They left Mason’s office, went to the parking lot, and Drake drove them to a so-called apartment building, a combination of studios and living quarters. The building had evidently been used at one time as a warehouse. The elevator was a huge, slow-moving affair which inched its way upward carrying Mason, Della Street and Paul Drake to the third floor.

Drake located the apartment of Goring Gilbert and knocked on the door. When there was no answer he pounded with full knuckles, then turned to Mason, shrugged his shoulders and said, “Nobody home.”

“Is the door locked?” Della Street asked.

Drake hesitated, said in a low voice, “I have an operative around here somewhere, Perry. He’ll know where the guy is. All we need to do is to—”

A door across the corridor opened. A woman somewhere in her late thirties or early forties, heavily fleshed, wearing nothing except a light robe stood in the doorway, a cigarette dangling pendulously from a flabby lower lip.

“Something?” she asked, her eyes impudently curious as she surveyed the group.

“Goring Gilbert.”

“Try thirty-four,” the woman said. “There’s a party down there.”

“Which direction?” Mason asked.

The woman jerked with her thumb.

As the trio moved off down the corridor, the woman stood in the doorway watching.

Hi-fi music seeped its way through the door of Studio 34.

Drake’s knuckles gave a loud knock.

The door was opened by a slender, trim-figured young woman in a bikini bathing suit, who said, “Well, come on—”

She stopped mid-sentence as she surveyed the group, then said over her shoulder, “Okay, Goring, I guess it’s for you. Outsiders.”

A man attired in a sport shirt which was unbuttoned, a pair of slacks and apparently nothing else, came in barefooted silence to the door, surveyed the party.

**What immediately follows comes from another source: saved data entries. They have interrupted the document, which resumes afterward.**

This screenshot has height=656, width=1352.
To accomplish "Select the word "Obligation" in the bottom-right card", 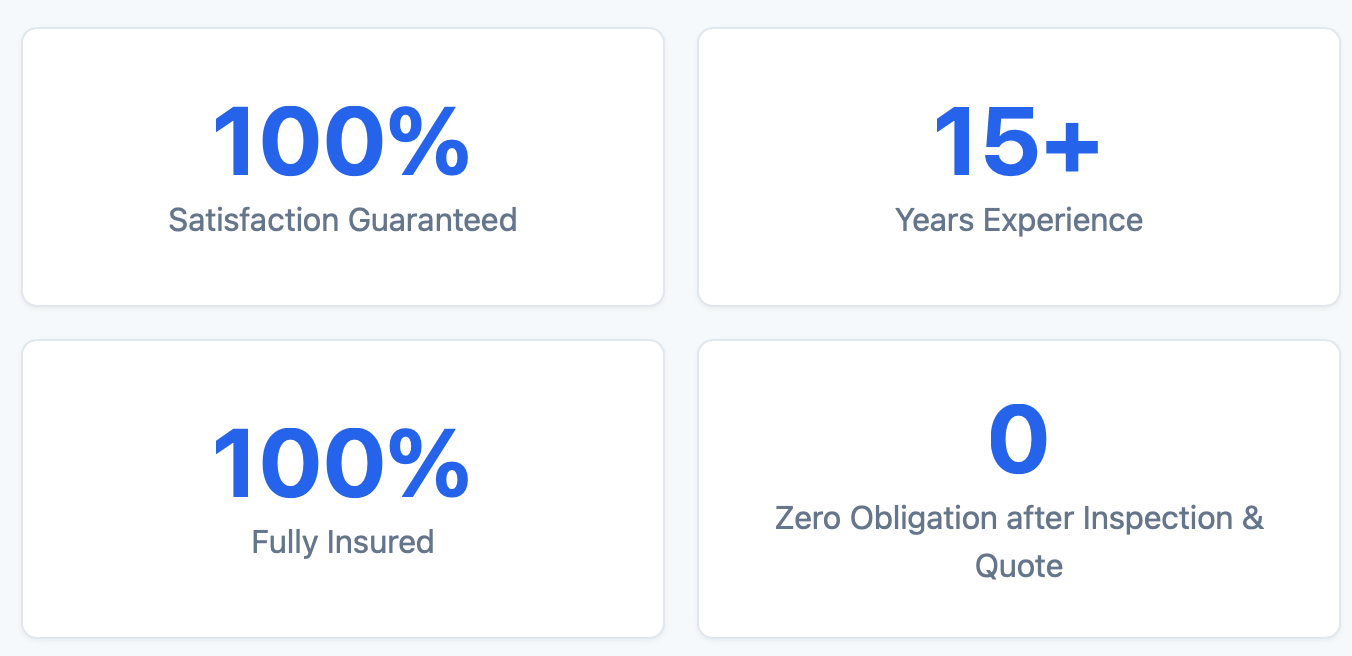I will (x=924, y=518).
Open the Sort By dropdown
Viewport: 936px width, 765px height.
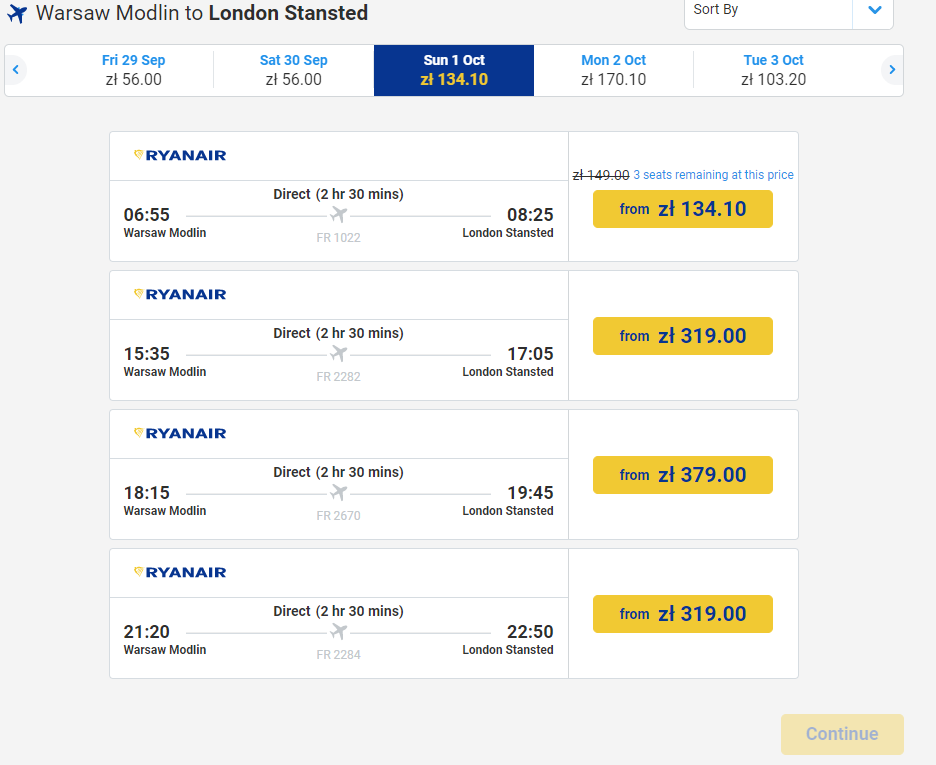click(789, 11)
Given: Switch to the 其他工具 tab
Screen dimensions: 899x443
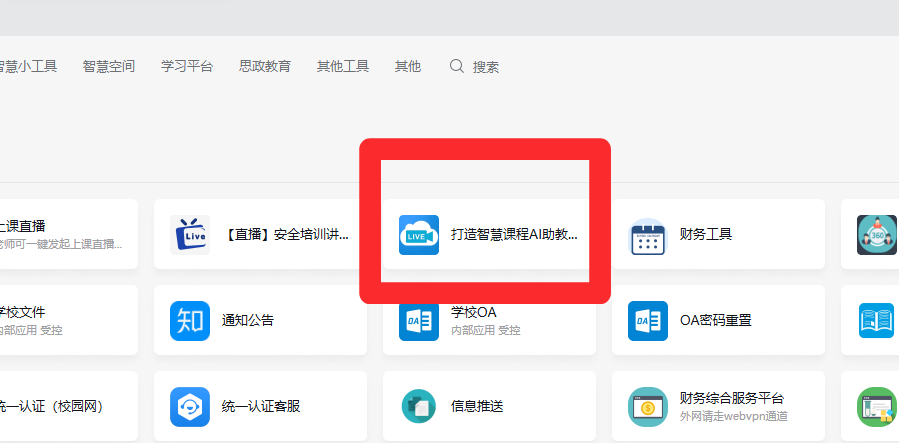Looking at the screenshot, I should 343,66.
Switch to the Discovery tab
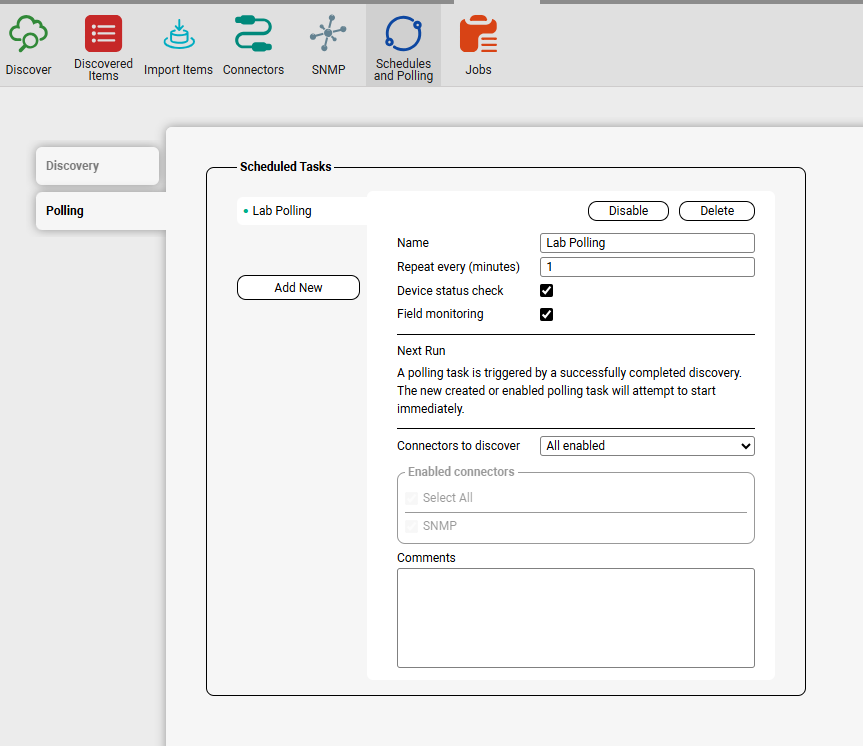The height and width of the screenshot is (746, 863). [97, 166]
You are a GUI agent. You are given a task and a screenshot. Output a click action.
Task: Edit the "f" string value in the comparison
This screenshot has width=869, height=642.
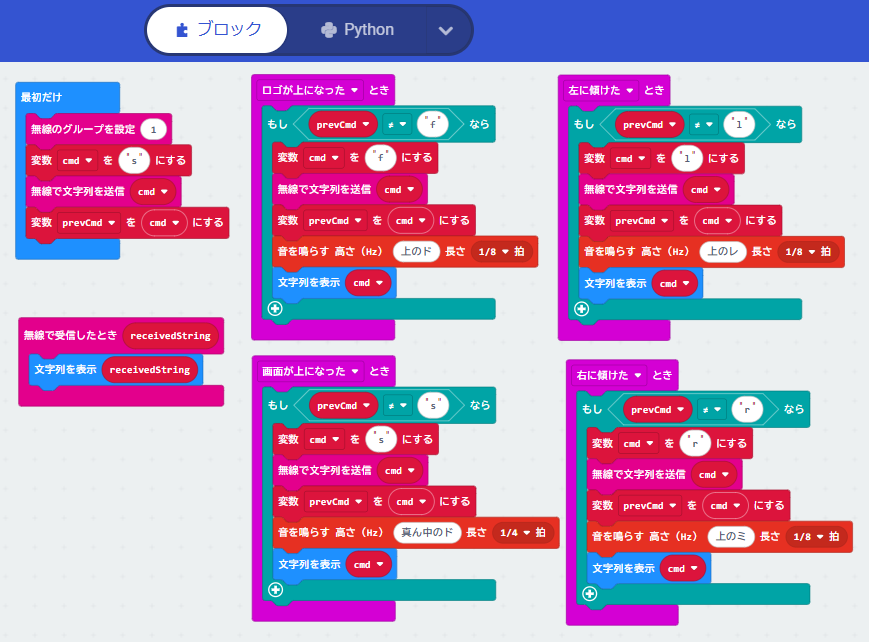click(x=432, y=125)
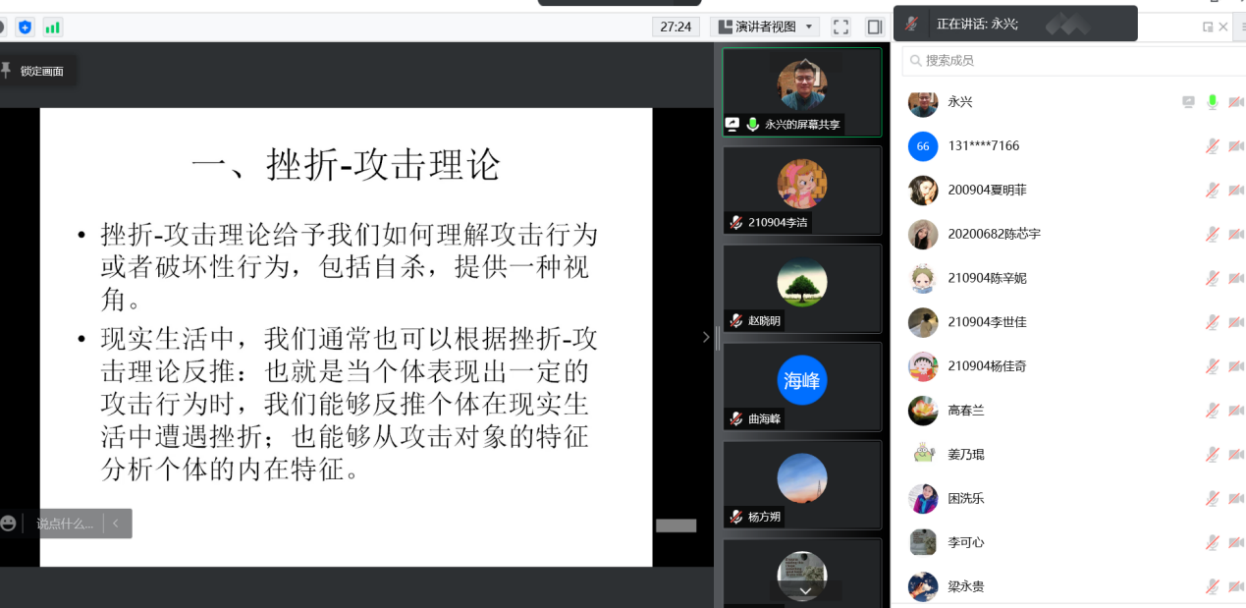Toggle the green microphone for 永兴
Screen dimensions: 1246x608
click(1212, 102)
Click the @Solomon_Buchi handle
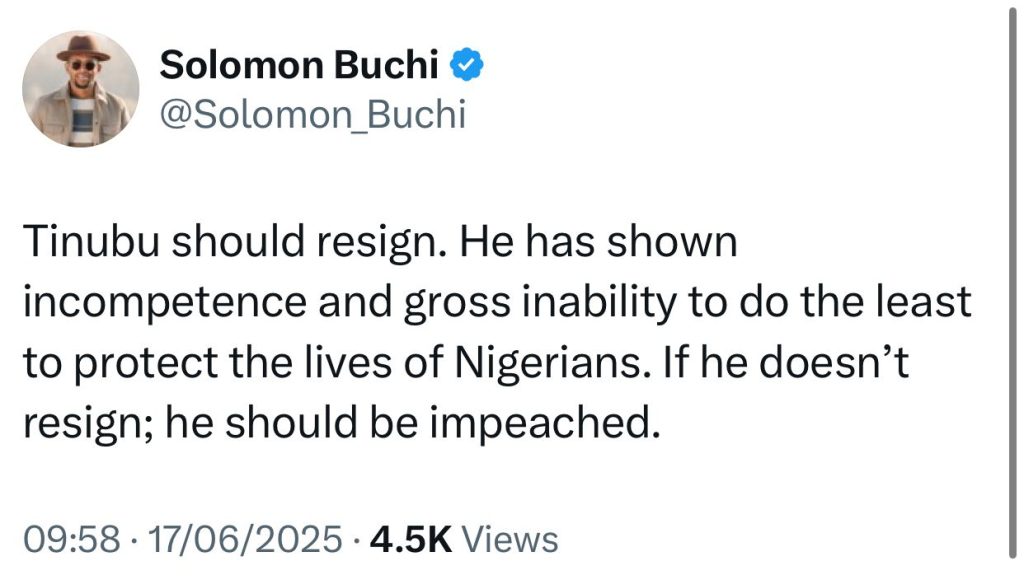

“Goring Gilbert?” Mason asked.

“That’s right.”

“We’d like to talk with you.”

“What about?”

“A matter of business.”

“What kind of business?”

“A painting.”

“A duplicate painting,” Drake said.

Gilbert called over his shoulder, “See you later, folks.”

A man’s voice said, “Play it cool, man.”

Gilbert stepped out into the hall. “My pad’s down the hall,” he said.

“I know,” Mason told him.

Gilbert surveyed him. “That’s right, you would. Okay, let’s go.”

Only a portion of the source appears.